So then, Rock Band is the current apex of its genre, a truly great and innovative thing for gaming and awesome fun to boot. But there's a dilemma here, because despite all of that, we can't honestly recommend that you buy it at full price. That RRP of £180 is a massive turd on an otherwise delicious cake, especially when compared to its equivalent US price tag. However much we loved The Evil Dead, we could hardly recommend that you pay £45 for the DVD, especially if it was less than half that in the next town over.

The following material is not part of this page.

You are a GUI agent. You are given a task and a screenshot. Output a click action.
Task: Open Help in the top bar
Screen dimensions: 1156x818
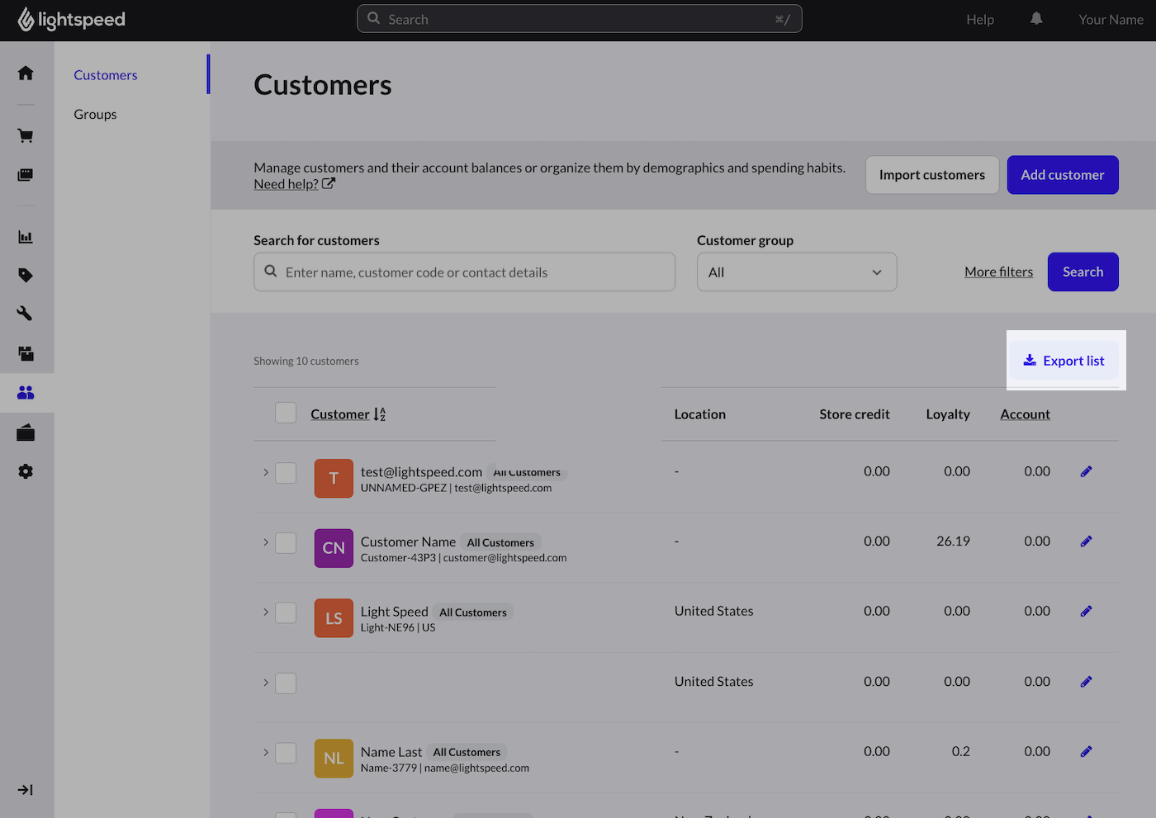[980, 20]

Of course, how much you're willing to pay for Rock Band is really up to you, and we're sure that there are people out there who think it's worth that much. But for one hundred and EIGHTY pounds you could buy a Fender Squier beginner guitar and bass, a second-hand starter drum kit and a cheapo microphone - and ACTUALLY HAVE A BAND. You could also buy an Xbox 360 and cheap game, or a Wii, or twelve hundred Chomp bars. It's simply ludicrous that we're being asked to pay so much for what's essentially a set of toy instruments. Some online retailers are selling the lot for around £145, but even that's around forty quid too steep in our estimation. Rock Band has already demonstrated its huge money-making credentials in the form of downloadable content (which, by the way, is also a smidge more expensive here thanks to the Microsoft Points discrepancy) – surely the profit margins can take a hit on the peripherals?
The way that Rock Band is being packaged over here makes very little sense, too. You can buy a pack of all of the instruments, but the game isn't included, which we bet will confuse many people who've pre-ordered the bundle and get it home to find a boxful of instruments and nothing to make them go. If you want to take advantage of your Guitar Hero guitar, you can buy drums separately – but, oddly, not the microphone, meaning that if you want vocals you have to either shell out for the entire set of instruments, superfluous guitar and all, or sing into the Xbox Live headset - although the latter option does have the added advantage of making you look not one million miles away from
this.
Combine the pricing and packaging issues and this is hardly a smooth launch for Rock Band in Europe. Given that there's been a half-year interim that presumably could have been used to plan this properly, we're really quite upset about it all. It's like offering a child the biggest most delicious ice-cream in the world, then chucking them into a swamp. There are few bad things to be said about Rock Band itself – it's brilliant – but this launch is so problematic that it's hard to find anything positive at all to say about how the game is being handled over here.